Mitte der 1990er Jahre habe es in der Population der Hudson Bay etwa 1.200 Eisbären gegeben, sagte Molnar. Diese Zahl sei inzwischen auf 600 Bären gesunken, fügte er hinzu.
Eine Vorjahres-Studie zeigte, dass Eisbären, die gezwungen waren, an Land Nahrung zu finden – normalerweise indem sie Beeren sammelten oder Vögel fraßen –, genauso viel Gewicht verloren wie Bären, die einfach fasteten. Dies deutet darauf hin, dass die Nahrung an Land nicht die gleiche Menge an Nährstoffen liefert wie Robben, die voller Fett und Speck sind.
"Eisbären sind die größten Bären", sagte Molnar. "Sie sind riesig. Sie benötigen eine fett- und energiereiche Ernährung."
Der Rückgang des Meereises sei die beste Erklärung für den Rückgang der Reproduktion, die Überlebenschancen und die Populationsgröße, sagte Molnar. "Sie verbringen nicht mehr genug Zeit auf dem Meereis, weil das Meereis aufgrund des Klimawandels verschwindet", sagte er.

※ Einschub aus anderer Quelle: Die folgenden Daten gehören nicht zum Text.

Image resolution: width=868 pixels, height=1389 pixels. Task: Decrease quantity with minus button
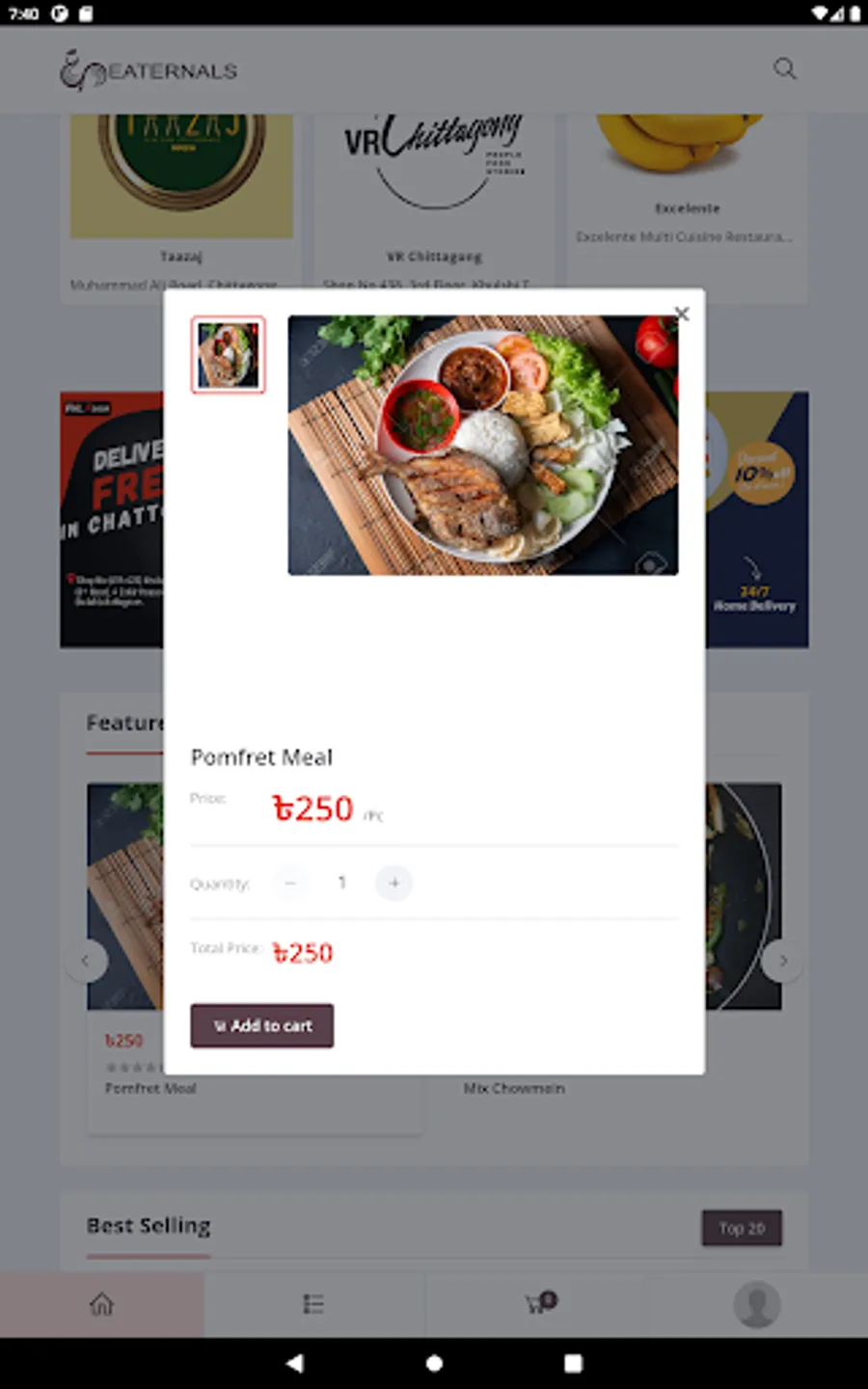[290, 883]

Auch die gesamte Nahrungskette in der Region ist vom Meereis abhängig – von den Algen, die im Eis wachsen, bis hin zu den Robben, die für ihre Geburten auf das Eis angewiesen sind, sagte Archer. Eisbären sind der "Vorbote" dessen, was im Ökosystem passiert, aber sie sind nicht die einzige Art, die vom Verlust des Meereises betroffen ist.
Der Verlust des größten Raubtiers im Ökosystem würde verheerende Auswirkungen auf die gesamte Nahrungskette haben, sagte Molnar.
Aufgrund der aktuellen Treibhausgasemissionen werden Eisbären in den südlichen Arktisregionen voraussichtlich aussterben, wenn das Meereis weiter abnimmt, sagte Molnar. Um weitere Rückgänge zu verhindern, müsste die Förderung fossiler Brennstoffe drastisch eingeschränkt werden.
"Wir als Gesellschaft haben noch immer die Chance, die Dinge umzukehren", sagte er. "Aber um das zu tun, müssen wir jetzt handeln und nicht erst in Jahrzehnten."